▶ **Records provided**:
———

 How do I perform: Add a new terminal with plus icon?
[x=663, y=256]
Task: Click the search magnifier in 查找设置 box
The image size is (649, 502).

———

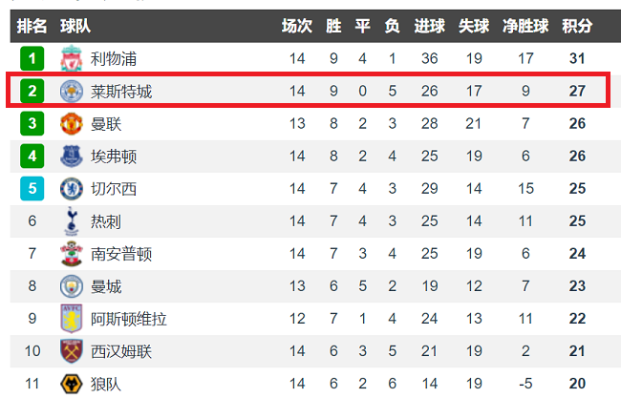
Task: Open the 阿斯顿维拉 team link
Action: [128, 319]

———

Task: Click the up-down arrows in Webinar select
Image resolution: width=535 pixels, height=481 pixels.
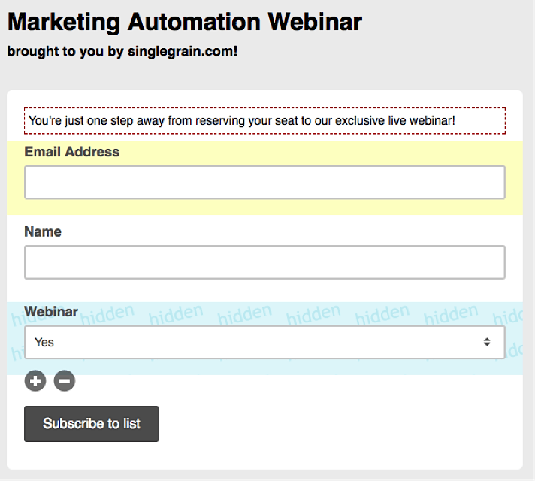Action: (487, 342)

———

▶ **Assignment**: Report only the number of lines in the listing that contain the word "Click".

▶ **Answer to the exercise**: 2